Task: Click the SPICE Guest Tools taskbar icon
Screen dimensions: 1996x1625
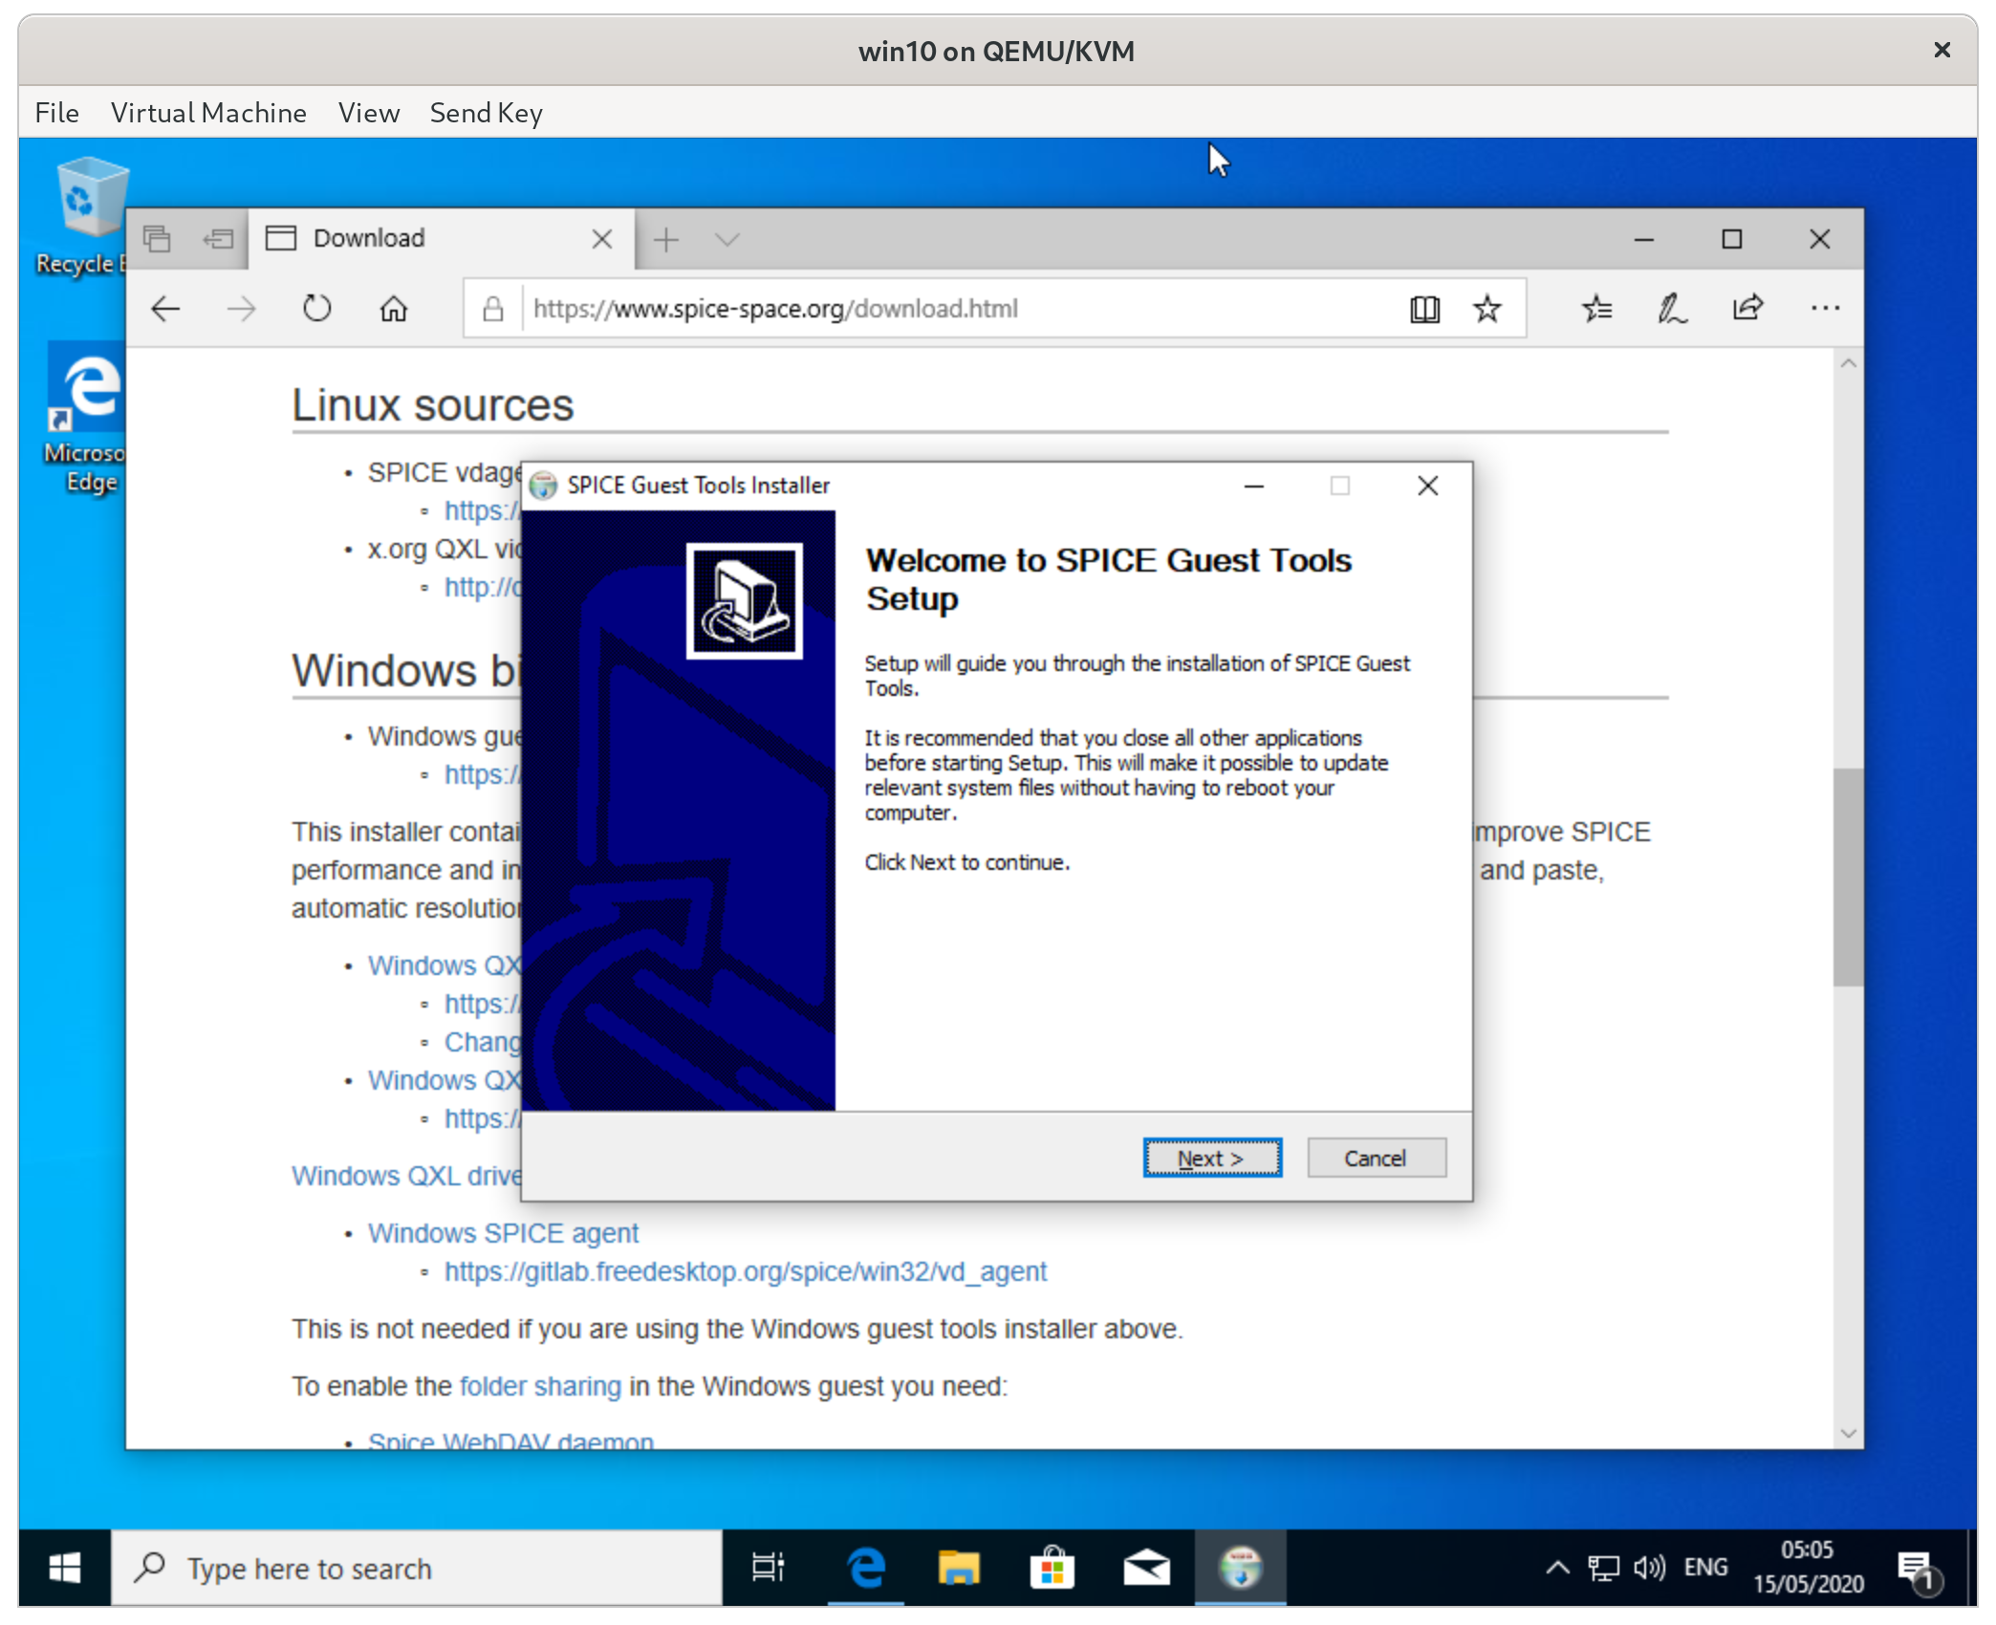Action: 1240,1568
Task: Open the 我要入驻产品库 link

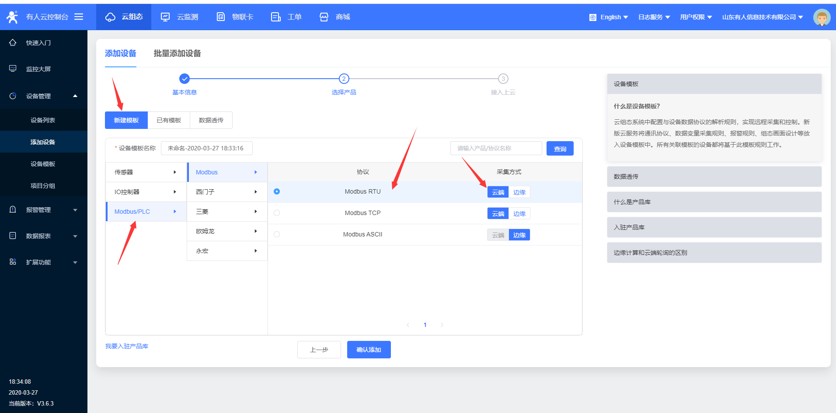Action: pyautogui.click(x=127, y=346)

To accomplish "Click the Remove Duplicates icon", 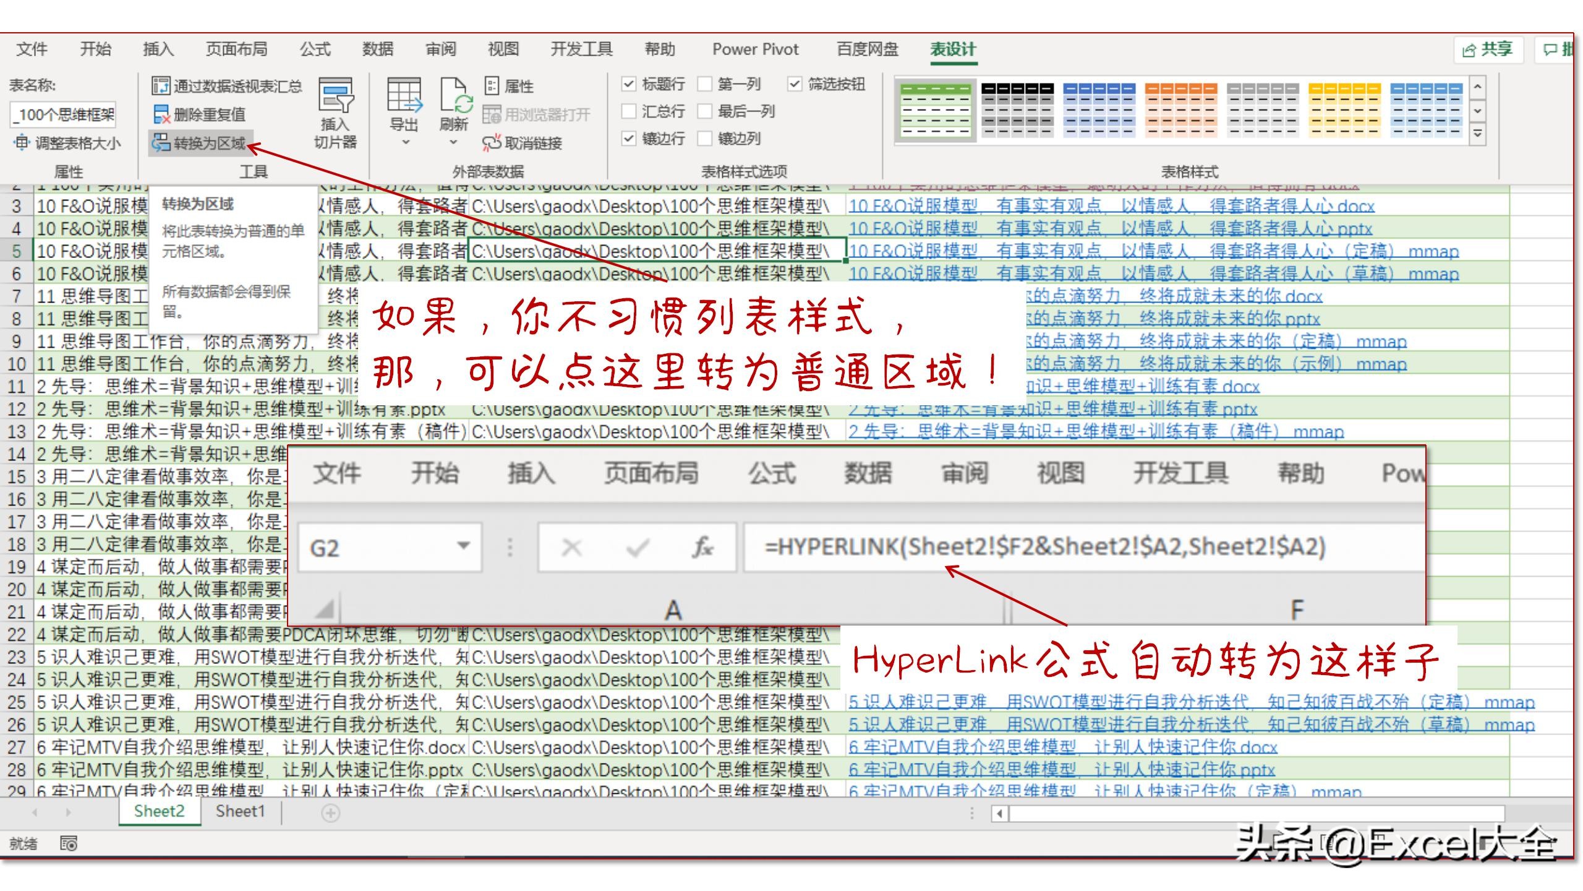I will point(161,114).
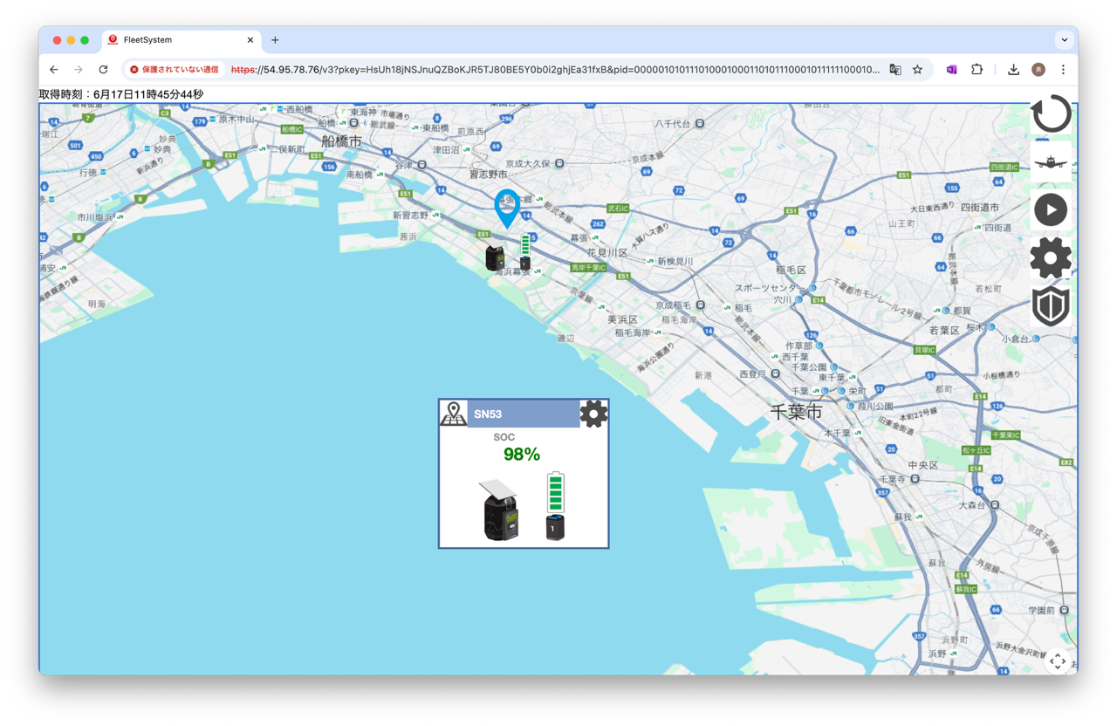Click the circular refresh arrow on map
The height and width of the screenshot is (726, 1117).
pos(1051,114)
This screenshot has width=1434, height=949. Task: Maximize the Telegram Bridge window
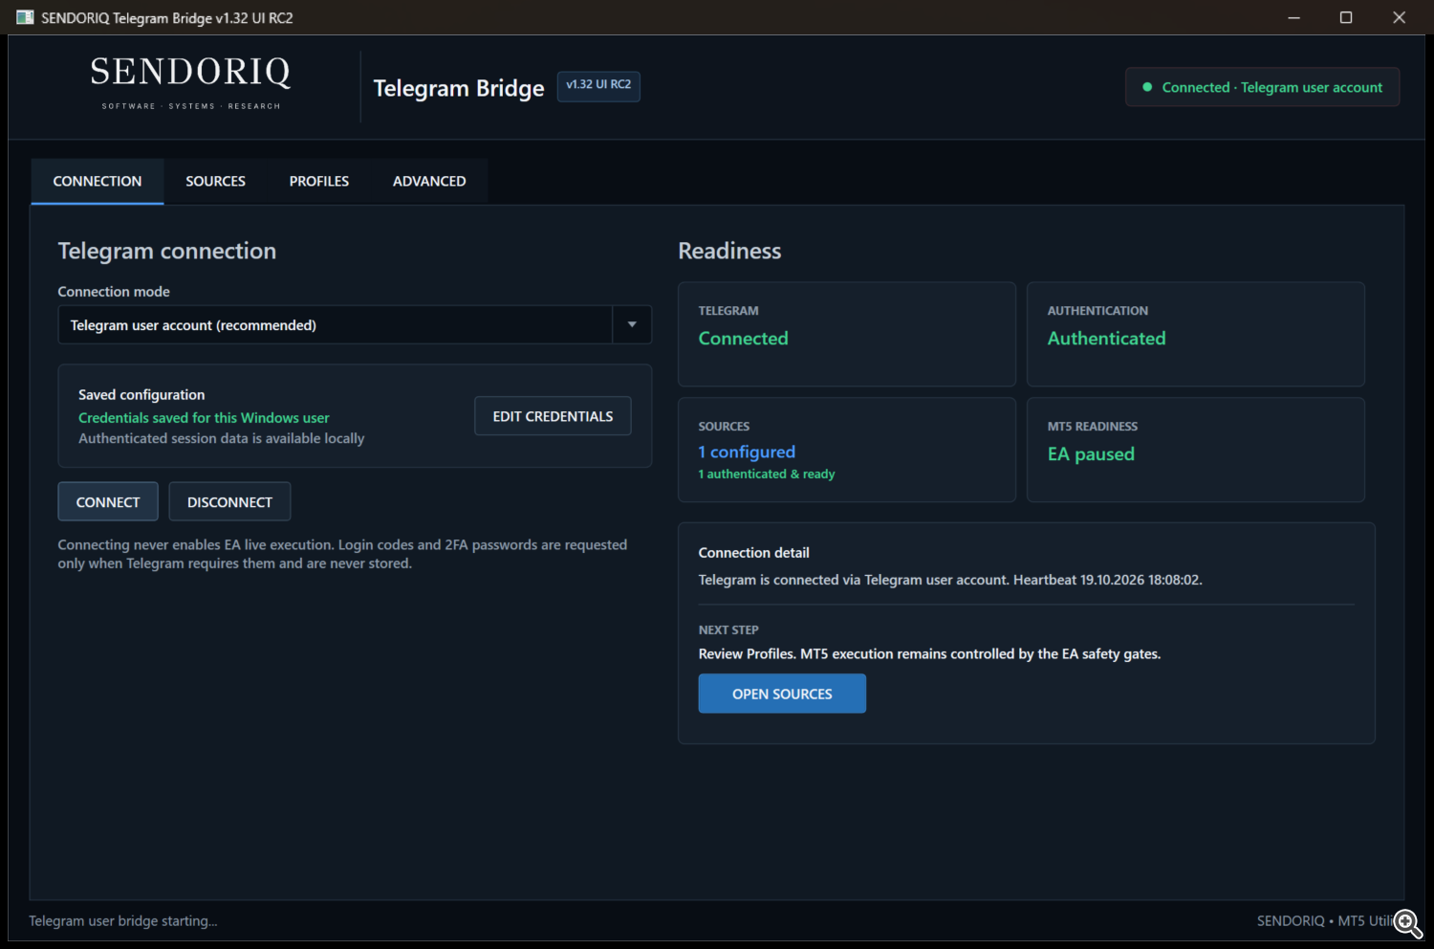coord(1346,17)

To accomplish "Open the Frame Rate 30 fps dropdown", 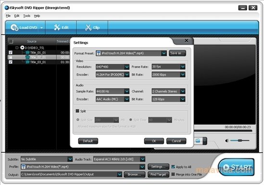I will click(183, 67).
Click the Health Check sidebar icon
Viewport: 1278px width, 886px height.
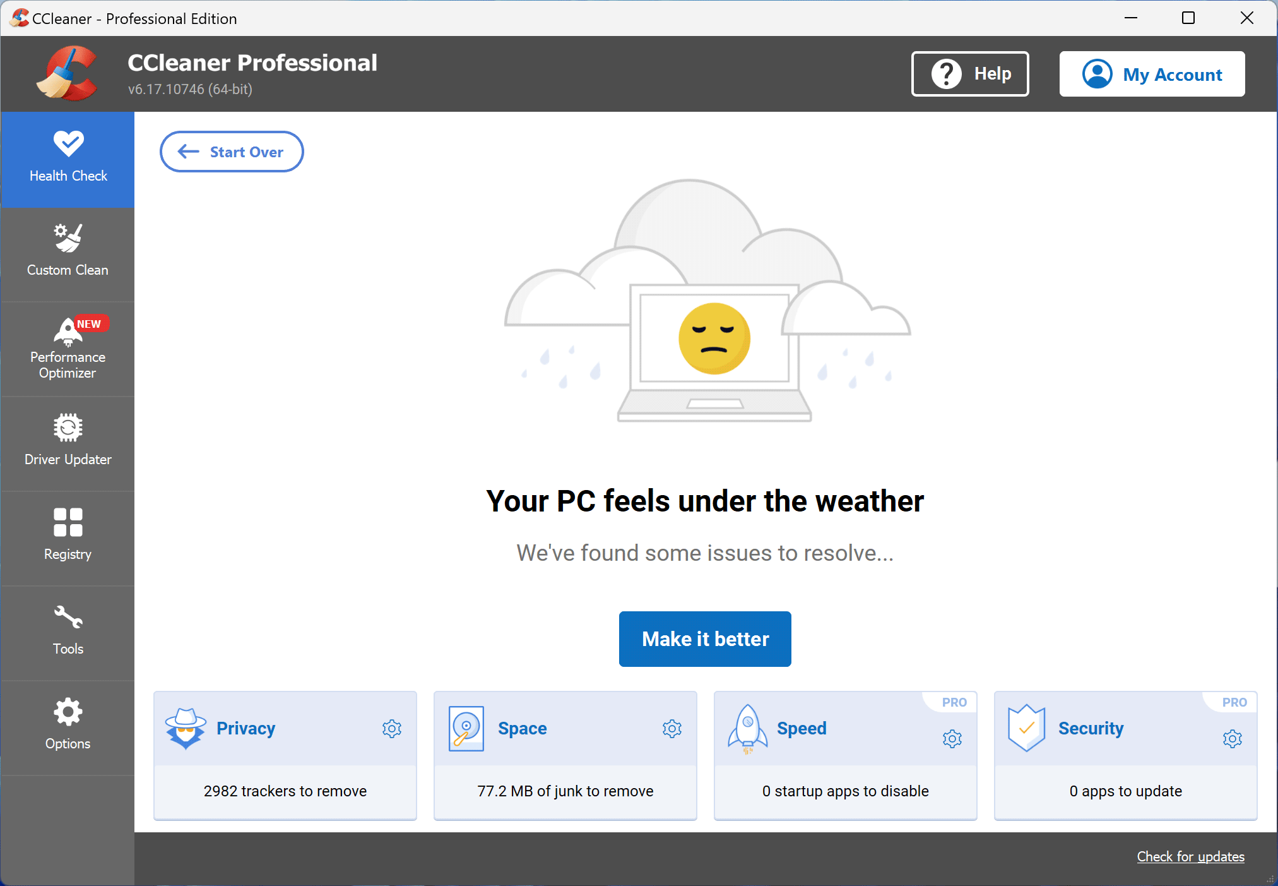(67, 155)
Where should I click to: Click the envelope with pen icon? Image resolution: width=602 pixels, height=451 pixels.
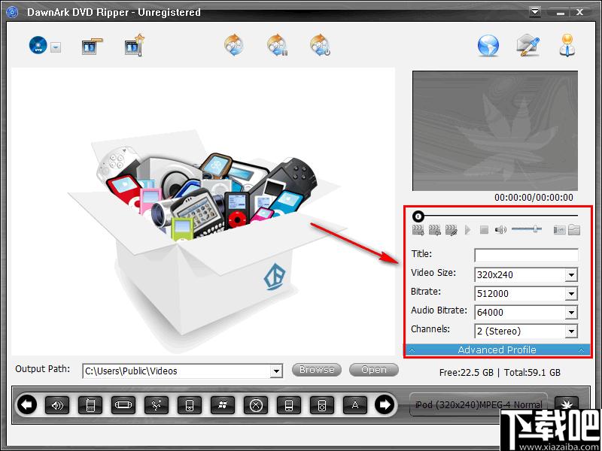[x=528, y=46]
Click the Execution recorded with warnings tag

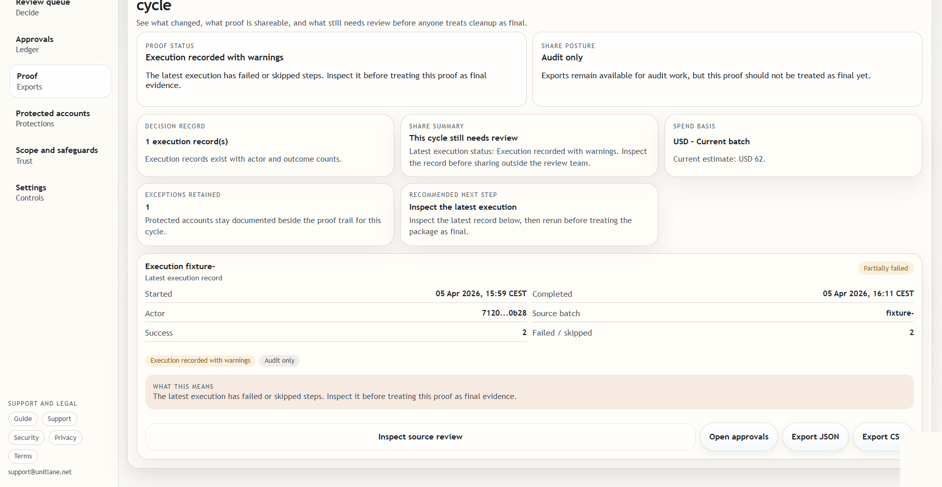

◆ EXERCISE AIM: Please change "envelope" to "letter" in the lines running from the one holding "Where should I" through the last of the lines above, with everything else unchanged. Give back only those lines, without the pictures.

◆ IN RESPONSE:
Where should I click to: Click the letter with pen icon? Image resolution: width=602 pixels, height=451 pixels.
[x=528, y=46]
Click the Execution recorded with warnings tag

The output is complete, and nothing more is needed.